Facebook spokesperson Mike Manning (LinkedIn profile) made that clear in an exclusive interview with the AIM Group. “You can’t run ads just in Marketplace,” he told us. Rather it’s about “extending a campaign that starts in News Feed as an additional placement, in the same way you can extend an ad to appear on Instagram.”

That’s significant: it essentially allows sellers to think and act multilaterally. Not only can an advertiser extend from News Feed into Marketplace, but a seller who has in the past only thought about using Marketplace to offer items for free now has an easy pass to promote products across Facebook as a whole.

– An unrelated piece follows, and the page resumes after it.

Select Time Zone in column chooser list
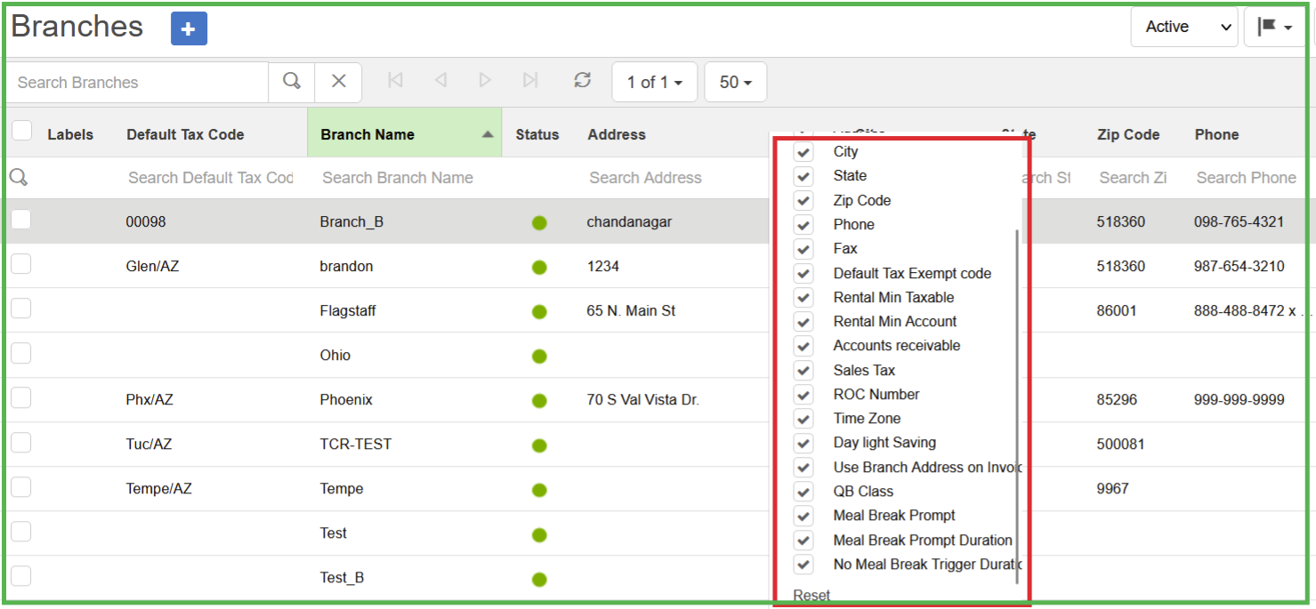The width and height of the screenshot is (1316, 609). pyautogui.click(x=866, y=419)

Since Marketplace ads must start in Facebook’s Ad Manager, there are some rules for what can appear in Marketplace. Advertisers must choose either the traffic, conversions or catalog sales “objectives” in Ad Manager. If traffic or conversions is chosen, the advertiser’s Facebook business page must also have a “Shop Now” button on it.

“We’re targeting the types of advertisers we think would be most interested,” Manning said — that is, businesses selling products. “It could be interesting for a brand advertiser too, but for now, these are the ads we think would be more successful as a starting point.

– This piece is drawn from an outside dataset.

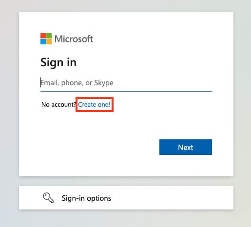Viewport: 251px width, 227px height.
Task: Click the key icon beside Sign-in options
Action: (x=48, y=198)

Single and carousel format ads can both be used, but not videos yet. Facebook is encouraging advertisers to use its Automatic Placements option which decides where the ad will get the best response. While an advertiser can choose to manually limit placements to specific demographics and locations, “an ad campaign must include News Feed to also appear in Marketplace,” Facebook stresses.

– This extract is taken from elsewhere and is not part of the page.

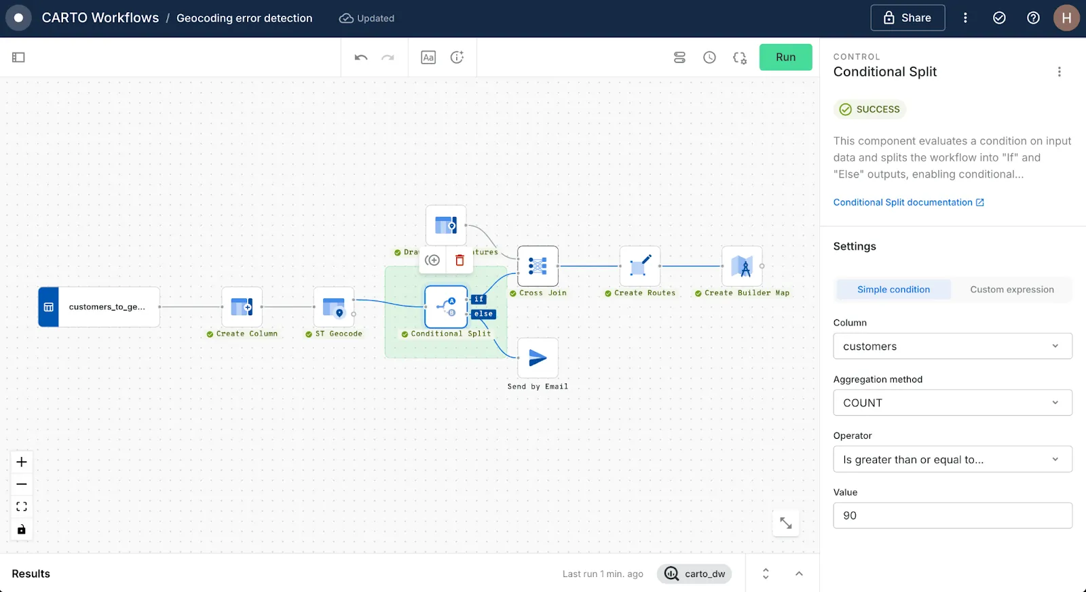Toggle the canvas lock button
Screen dimensions: 1086x592
pos(22,530)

There are other limitations: ads only appear on mobile phones, are only available for U.S. based advertisers, and only Facebook users in the U.S. will see them.

We asked Manning why the new service was not yet on the desktop version of Marketplace. It’s a matter of layout, he told the AIM Group. On mobile devices, Marketplace items are displayed in a two-by-two format. (On the desktop, it can be up to four items across.) Paid ads “go across the whole screen of the phone as a standalone. It’s more of a distinct unit,” Manning explained.

That contrasts with how Facebook has been testing advertising in Marketplace up to now. That program, which we wrote about in November 2016, and which ran during most of 2017, was with “a few select partners working with us who agreed to let us extend the placement of their existing dynamic ads from News Feed into Marketplace,” Manning said. “The ads units were reformatted [i.e., shrunk] so they would fit in the space available in the Marketplace feed.”

The advertisers in the test, Manning pointed out, “were not paying for their placements.” Now, however, any advertiser in the United States can pay for a properly formatted Marketplace ad.

Facebook Marketplace is currently live in 58 countries although it may take a while for paid ads to be available outside the U.S. Manning didn’t have a timetable. “This is an exploratory phase. Depending on what we see, we’ll decide whether we expand the program,” he said.

Does Facebook have any metrics on how advertising in Marketplace is doing? “It’s still really early,” Manning said. “So we have nothing to share. We haven’t marketed it heavily, we’re rolling it out slowly, seeing if it’s working for advertisers and if users are OK with it.”